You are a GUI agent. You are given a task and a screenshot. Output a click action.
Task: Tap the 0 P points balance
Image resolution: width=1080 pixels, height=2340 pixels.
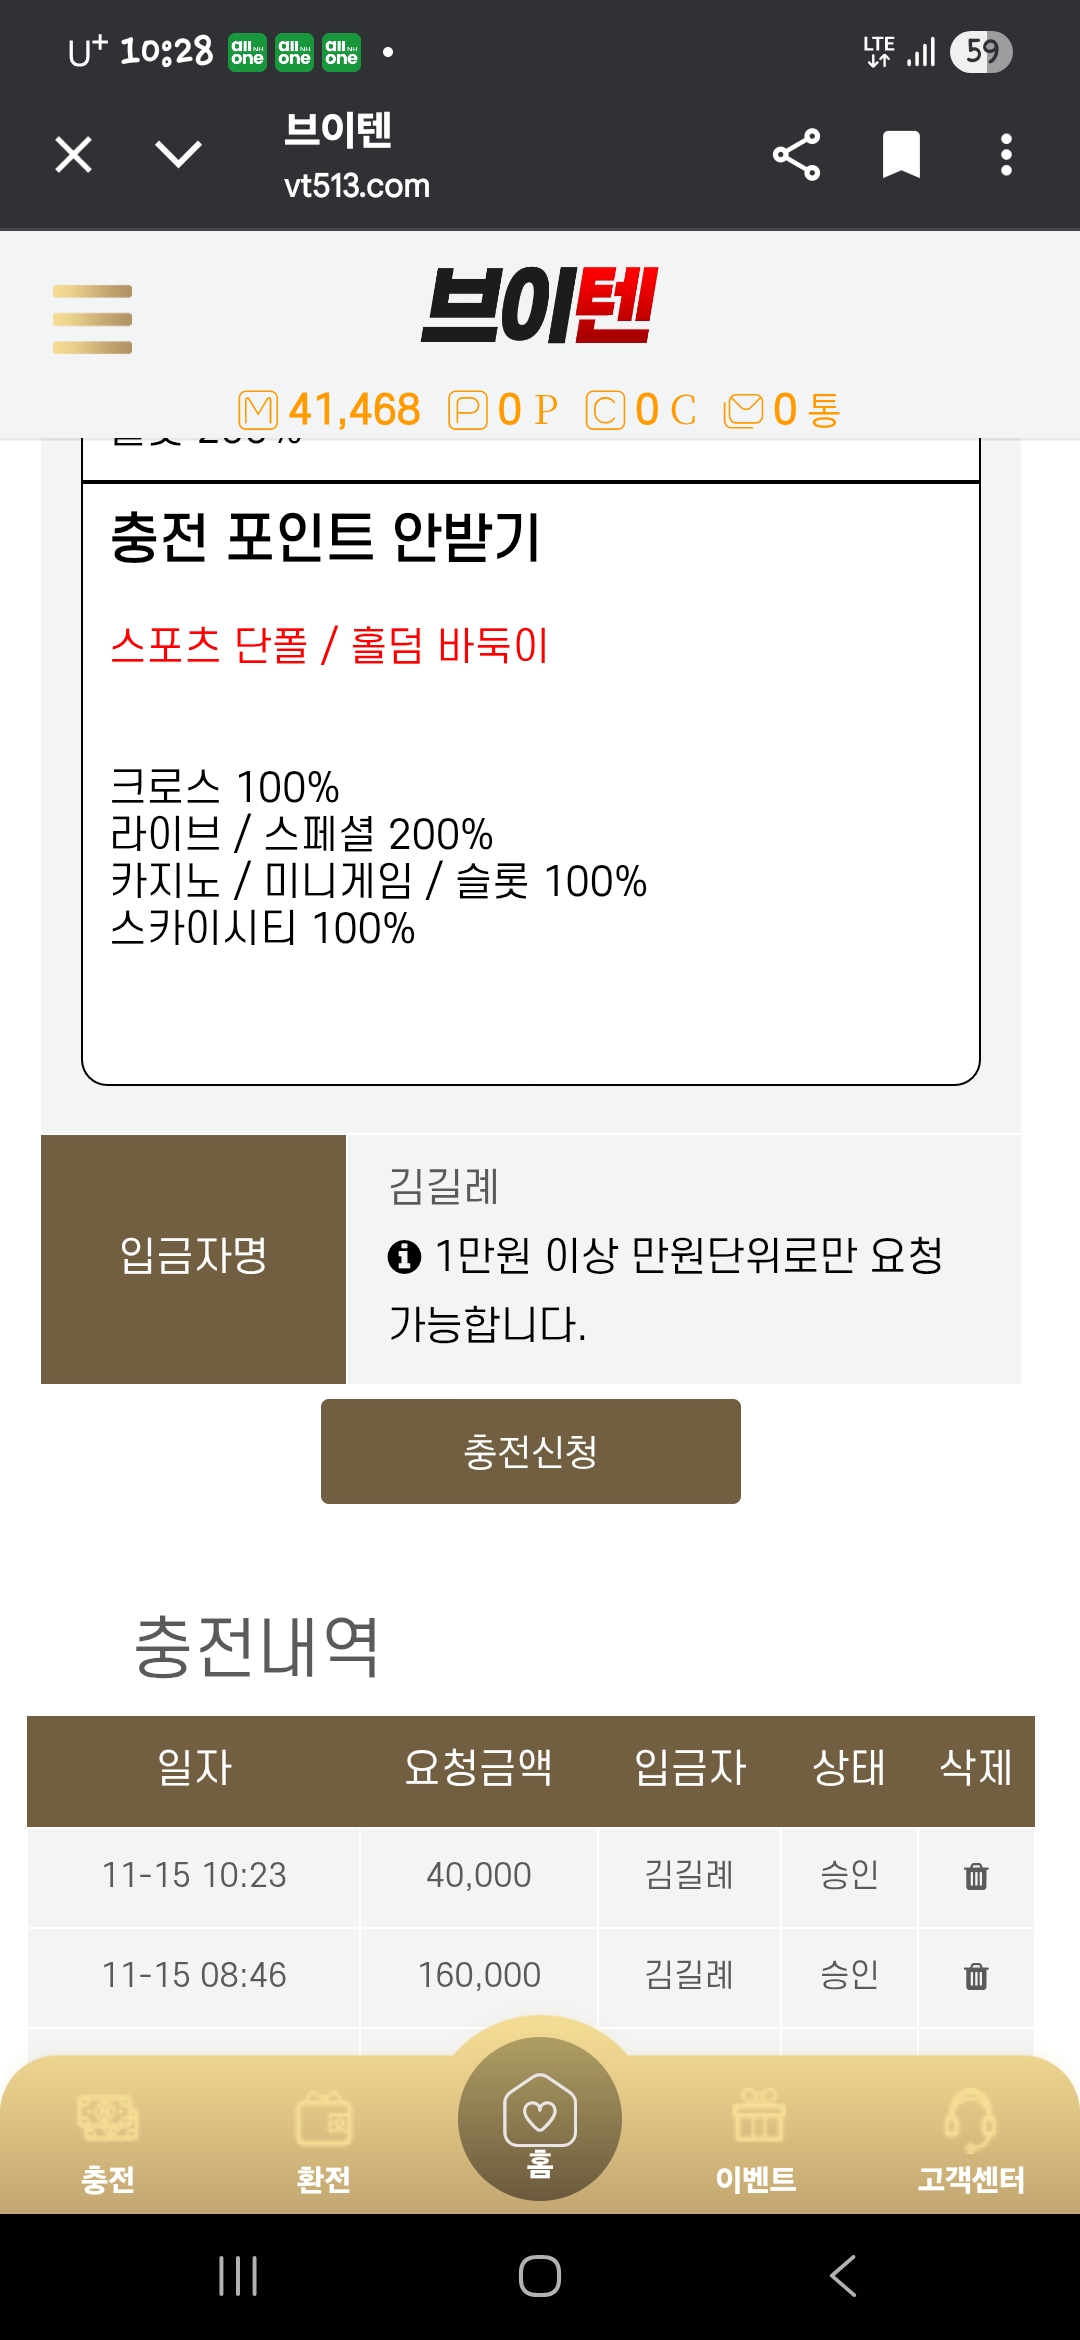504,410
######
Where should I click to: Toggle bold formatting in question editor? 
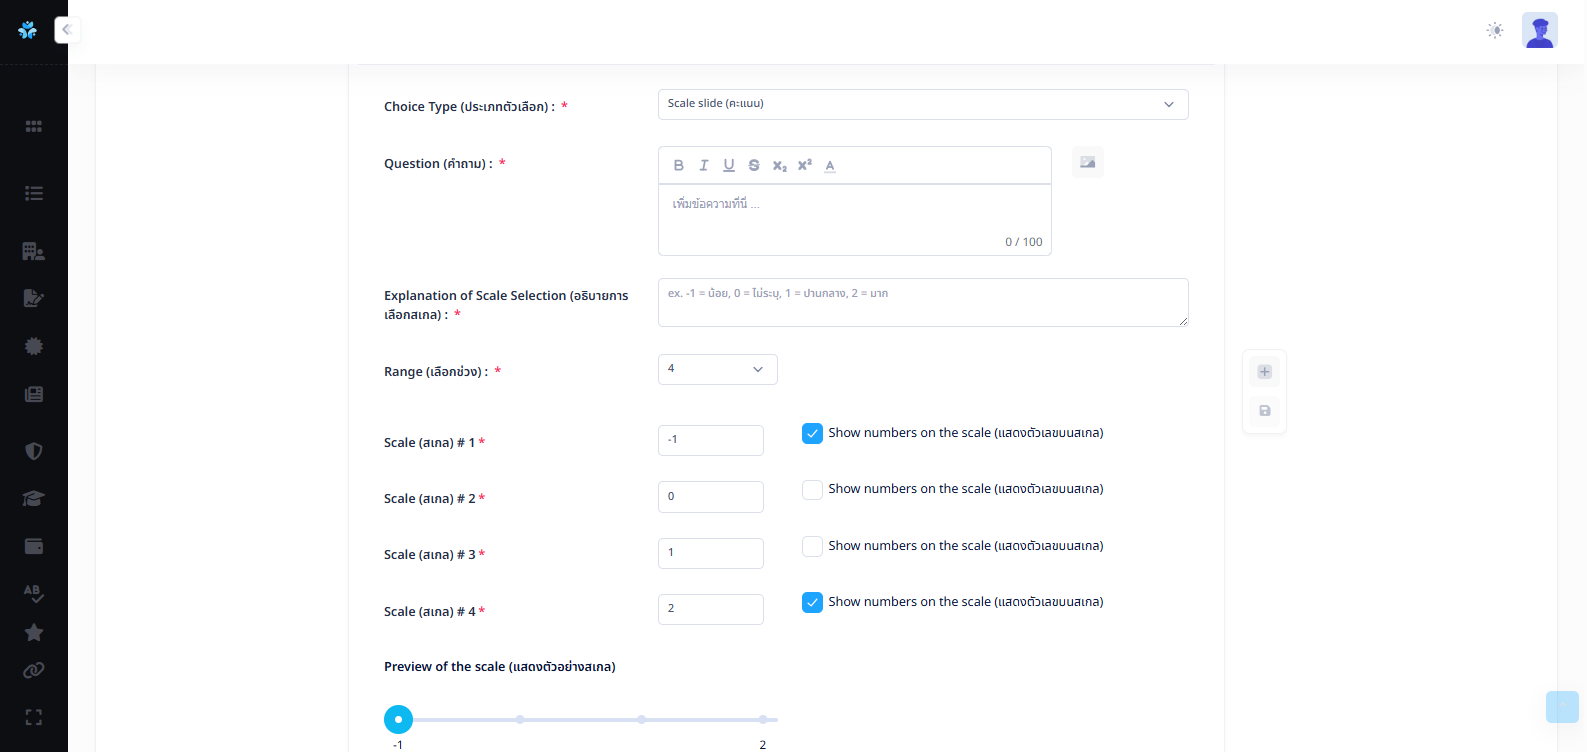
######
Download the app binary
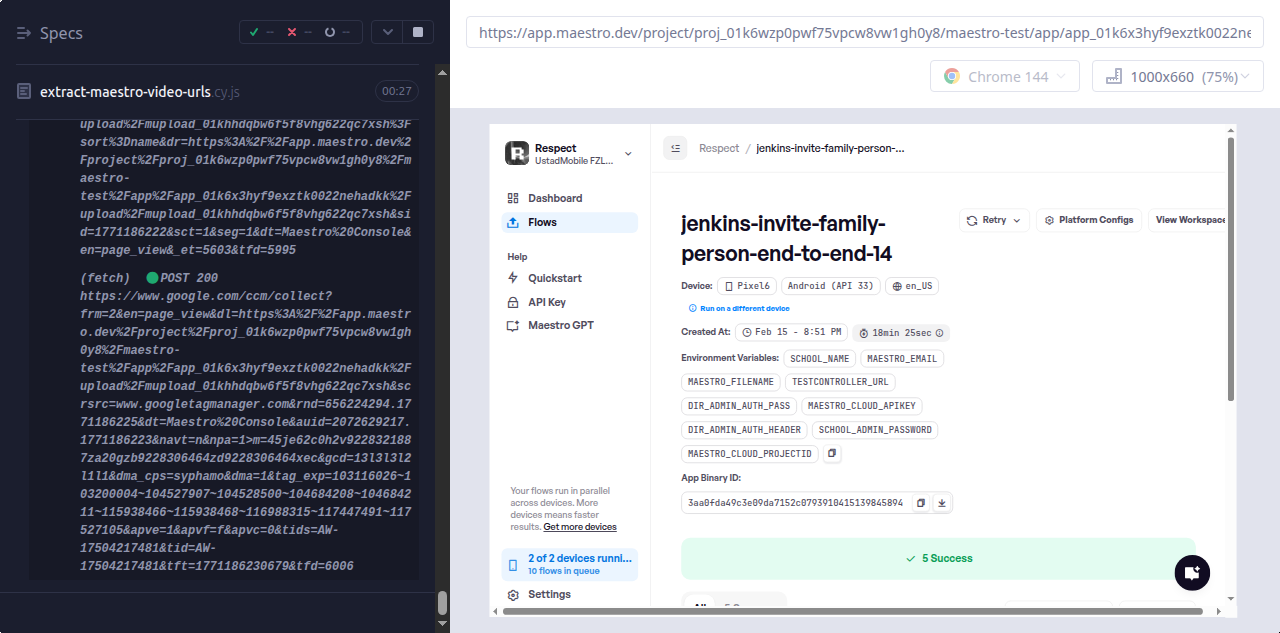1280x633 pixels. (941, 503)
######
## WORK TO COMPLETE
Among the lines of the data, identify those with the word "click". Copy each of them.

## COMPLETED TASK
You are a GUI agent. You are given a task and a screenshot. Output a click action.
Where should I click to: Toggle bold formatting in question editor? 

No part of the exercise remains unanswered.